Search the records for "beside" and copy each line that holds it.
-.-.-
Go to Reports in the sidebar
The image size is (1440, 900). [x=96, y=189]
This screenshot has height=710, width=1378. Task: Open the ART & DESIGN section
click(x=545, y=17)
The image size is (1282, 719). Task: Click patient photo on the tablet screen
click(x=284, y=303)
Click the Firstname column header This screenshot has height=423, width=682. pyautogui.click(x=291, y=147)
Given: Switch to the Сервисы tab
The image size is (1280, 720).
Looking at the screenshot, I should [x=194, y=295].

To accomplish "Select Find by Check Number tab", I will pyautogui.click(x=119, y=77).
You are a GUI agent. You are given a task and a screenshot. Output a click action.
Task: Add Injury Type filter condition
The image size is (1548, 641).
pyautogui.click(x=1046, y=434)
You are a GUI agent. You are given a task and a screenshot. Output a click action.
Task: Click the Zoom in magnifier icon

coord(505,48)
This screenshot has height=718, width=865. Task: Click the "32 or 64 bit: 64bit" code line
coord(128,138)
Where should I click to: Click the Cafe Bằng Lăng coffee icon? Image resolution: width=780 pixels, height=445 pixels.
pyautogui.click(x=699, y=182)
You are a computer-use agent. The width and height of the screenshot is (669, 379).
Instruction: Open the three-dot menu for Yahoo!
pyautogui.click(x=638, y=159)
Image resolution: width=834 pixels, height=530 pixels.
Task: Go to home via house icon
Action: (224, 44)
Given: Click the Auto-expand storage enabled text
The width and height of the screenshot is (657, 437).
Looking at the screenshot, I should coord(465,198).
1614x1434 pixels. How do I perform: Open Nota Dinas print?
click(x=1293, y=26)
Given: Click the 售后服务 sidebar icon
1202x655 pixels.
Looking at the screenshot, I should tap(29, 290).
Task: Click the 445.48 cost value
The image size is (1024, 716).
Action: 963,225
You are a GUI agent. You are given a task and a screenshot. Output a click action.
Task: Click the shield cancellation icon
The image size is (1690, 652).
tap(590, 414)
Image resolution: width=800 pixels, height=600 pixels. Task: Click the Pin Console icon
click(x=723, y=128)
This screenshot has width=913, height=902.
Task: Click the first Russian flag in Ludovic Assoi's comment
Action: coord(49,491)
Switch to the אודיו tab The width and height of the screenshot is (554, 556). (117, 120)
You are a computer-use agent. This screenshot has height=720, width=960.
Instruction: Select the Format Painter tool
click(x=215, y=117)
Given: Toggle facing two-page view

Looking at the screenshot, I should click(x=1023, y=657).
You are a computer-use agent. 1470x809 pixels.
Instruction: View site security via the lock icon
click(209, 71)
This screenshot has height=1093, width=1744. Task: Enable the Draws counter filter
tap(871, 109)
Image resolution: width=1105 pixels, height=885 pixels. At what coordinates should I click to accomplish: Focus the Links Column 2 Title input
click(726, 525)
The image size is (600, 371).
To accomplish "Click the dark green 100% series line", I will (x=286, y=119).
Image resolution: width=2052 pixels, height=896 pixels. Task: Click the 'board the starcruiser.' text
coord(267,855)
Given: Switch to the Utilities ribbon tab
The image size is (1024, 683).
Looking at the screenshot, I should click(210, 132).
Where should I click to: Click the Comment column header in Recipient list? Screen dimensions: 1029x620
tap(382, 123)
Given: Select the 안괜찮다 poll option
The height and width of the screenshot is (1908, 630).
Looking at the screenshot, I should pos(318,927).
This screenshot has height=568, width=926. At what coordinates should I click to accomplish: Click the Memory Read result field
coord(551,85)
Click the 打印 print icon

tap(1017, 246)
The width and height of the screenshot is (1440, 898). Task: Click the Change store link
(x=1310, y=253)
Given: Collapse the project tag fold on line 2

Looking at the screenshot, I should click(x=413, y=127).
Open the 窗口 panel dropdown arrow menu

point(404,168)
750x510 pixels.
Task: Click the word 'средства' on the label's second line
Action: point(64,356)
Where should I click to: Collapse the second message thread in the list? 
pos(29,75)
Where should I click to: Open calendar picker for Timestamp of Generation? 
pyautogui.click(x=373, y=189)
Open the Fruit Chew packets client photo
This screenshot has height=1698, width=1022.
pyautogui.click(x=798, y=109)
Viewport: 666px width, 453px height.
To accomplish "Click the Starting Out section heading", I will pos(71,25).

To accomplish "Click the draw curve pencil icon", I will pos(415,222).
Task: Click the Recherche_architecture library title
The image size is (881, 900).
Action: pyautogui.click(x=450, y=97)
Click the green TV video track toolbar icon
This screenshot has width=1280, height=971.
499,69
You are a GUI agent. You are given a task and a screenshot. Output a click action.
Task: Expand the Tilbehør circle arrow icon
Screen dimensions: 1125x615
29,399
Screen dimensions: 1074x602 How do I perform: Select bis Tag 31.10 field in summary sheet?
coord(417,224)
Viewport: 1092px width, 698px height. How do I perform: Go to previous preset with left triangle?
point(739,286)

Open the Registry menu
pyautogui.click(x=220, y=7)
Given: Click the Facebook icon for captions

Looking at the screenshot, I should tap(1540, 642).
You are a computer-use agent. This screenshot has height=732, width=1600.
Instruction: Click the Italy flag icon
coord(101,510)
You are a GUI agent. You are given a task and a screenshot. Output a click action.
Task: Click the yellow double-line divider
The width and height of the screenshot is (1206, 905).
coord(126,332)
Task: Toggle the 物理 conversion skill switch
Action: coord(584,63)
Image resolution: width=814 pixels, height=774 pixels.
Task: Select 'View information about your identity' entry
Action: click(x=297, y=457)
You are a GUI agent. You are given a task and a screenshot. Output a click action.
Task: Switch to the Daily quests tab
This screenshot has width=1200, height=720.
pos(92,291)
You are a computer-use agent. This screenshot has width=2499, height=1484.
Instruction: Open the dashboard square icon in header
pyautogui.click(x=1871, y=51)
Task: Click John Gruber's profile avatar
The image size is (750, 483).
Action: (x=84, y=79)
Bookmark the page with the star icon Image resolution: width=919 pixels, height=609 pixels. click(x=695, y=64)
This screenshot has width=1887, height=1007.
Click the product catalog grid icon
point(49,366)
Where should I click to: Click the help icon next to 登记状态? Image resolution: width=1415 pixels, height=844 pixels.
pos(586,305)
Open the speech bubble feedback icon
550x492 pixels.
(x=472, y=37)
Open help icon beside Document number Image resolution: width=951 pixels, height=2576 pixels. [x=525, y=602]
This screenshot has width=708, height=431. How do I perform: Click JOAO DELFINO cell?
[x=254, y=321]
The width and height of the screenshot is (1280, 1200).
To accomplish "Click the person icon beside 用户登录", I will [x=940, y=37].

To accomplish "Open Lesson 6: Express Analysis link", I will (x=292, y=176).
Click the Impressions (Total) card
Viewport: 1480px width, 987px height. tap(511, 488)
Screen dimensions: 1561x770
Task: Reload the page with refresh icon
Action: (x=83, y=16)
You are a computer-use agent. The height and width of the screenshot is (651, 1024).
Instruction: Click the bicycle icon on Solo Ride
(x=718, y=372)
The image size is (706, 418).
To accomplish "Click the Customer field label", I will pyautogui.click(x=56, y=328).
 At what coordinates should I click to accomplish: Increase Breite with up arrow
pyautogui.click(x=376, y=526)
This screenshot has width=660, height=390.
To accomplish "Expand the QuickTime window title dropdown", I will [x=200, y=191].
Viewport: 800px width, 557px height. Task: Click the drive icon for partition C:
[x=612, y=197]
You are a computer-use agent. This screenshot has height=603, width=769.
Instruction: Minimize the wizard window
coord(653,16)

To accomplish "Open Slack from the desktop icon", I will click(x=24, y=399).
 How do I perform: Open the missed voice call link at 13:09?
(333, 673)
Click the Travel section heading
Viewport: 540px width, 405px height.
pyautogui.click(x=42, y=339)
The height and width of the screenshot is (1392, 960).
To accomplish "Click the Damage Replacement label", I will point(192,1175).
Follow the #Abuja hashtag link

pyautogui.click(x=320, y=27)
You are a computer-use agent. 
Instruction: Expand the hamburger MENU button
-.-.-
[TASK RESPONSE]
Open help icon beside Document number Image resolution: width=951 pixels, height=2576 pixels. [x=525, y=602]
To accomplish "Click the person icon beside 用户登录", I will [x=940, y=37].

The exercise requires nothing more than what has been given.